Exercise requirements = For each line below, print it again exactly as shown.

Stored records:

•••

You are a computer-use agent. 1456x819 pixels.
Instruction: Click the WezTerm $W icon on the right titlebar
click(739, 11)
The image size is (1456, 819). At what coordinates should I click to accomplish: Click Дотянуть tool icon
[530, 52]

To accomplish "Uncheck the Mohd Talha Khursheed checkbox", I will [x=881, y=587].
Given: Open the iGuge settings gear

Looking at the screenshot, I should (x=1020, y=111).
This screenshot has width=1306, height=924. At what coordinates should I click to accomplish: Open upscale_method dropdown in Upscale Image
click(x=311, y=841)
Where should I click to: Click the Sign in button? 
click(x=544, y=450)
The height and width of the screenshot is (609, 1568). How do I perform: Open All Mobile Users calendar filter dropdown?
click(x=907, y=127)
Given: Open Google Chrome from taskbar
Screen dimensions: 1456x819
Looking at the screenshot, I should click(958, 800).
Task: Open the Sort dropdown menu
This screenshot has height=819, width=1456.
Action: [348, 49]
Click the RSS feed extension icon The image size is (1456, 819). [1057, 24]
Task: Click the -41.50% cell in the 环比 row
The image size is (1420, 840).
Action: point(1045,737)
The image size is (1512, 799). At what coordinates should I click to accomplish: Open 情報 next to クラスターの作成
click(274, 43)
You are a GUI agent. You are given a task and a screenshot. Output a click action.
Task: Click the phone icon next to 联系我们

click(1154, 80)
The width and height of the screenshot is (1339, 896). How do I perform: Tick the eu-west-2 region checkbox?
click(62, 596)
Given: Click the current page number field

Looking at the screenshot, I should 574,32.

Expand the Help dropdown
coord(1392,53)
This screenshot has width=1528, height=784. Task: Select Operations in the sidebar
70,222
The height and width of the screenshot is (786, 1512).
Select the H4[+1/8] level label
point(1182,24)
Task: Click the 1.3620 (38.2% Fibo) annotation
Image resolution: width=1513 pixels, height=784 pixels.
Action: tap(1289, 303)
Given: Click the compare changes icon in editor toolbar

•••

Task answer =
You are a computer-use agent. 1456x819 pixels.
Instruction: Click the WezTerm $W icon on the right titlebar
click(739, 11)
The image size is (1456, 819). At what coordinates should I click to accomplish: Click Дотянуть tool icon
[530, 52]

To accomplish "Uncheck the Mohd Talha Khursheed checkbox", I will [x=881, y=587].
Given: Open the iGuge settings gear

Looking at the screenshot, I should (x=1020, y=111).
This screenshot has width=1306, height=924. At what coordinates should I click to accomplish: Open upscale_method dropdown in Upscale Image
click(x=311, y=841)
Where should I click to: Click the Sign in button? 
click(x=544, y=450)
The height and width of the screenshot is (609, 1568). How do I perform: Open All Mobile Users calendar filter dropdown?
click(x=907, y=127)
Given: Open Google Chrome from taskbar
Screen dimensions: 1456x819
Looking at the screenshot, I should click(958, 800).
Task: Open the Sort dropdown menu
This screenshot has height=819, width=1456.
Action: [348, 49]
Click the RSS feed extension icon The image size is (1456, 819). [1057, 24]
Task: Click the -41.50% cell in the 环比 row
The image size is (1420, 840).
Action: point(1045,737)
The image size is (1512, 799). At what coordinates should I click to accomplish: Open 情報 next to クラスターの作成
click(274, 43)
You are a GUI agent. You are given a task and a screenshot. Output a click action.
Task: Click the phone icon next to 联系我们

click(1154, 80)
The width and height of the screenshot is (1339, 896). How do I perform: Tick the eu-west-2 region checkbox?
click(62, 596)
Given: Click the current page number field

Looking at the screenshot, I should 574,32.

Expand the Help dropdown
coord(1392,53)
This screenshot has width=1528, height=784. Task: Select Operations in the sidebar
70,222
The height and width of the screenshot is (786, 1512).
Select the H4[+1/8] level label
point(1182,24)
Task: Click the 1.3620 (38.2% Fibo) annotation
Image resolution: width=1513 pixels, height=784 pixels.
Action: tap(1289, 303)
Given: Click the compare changes icon in editor toolbar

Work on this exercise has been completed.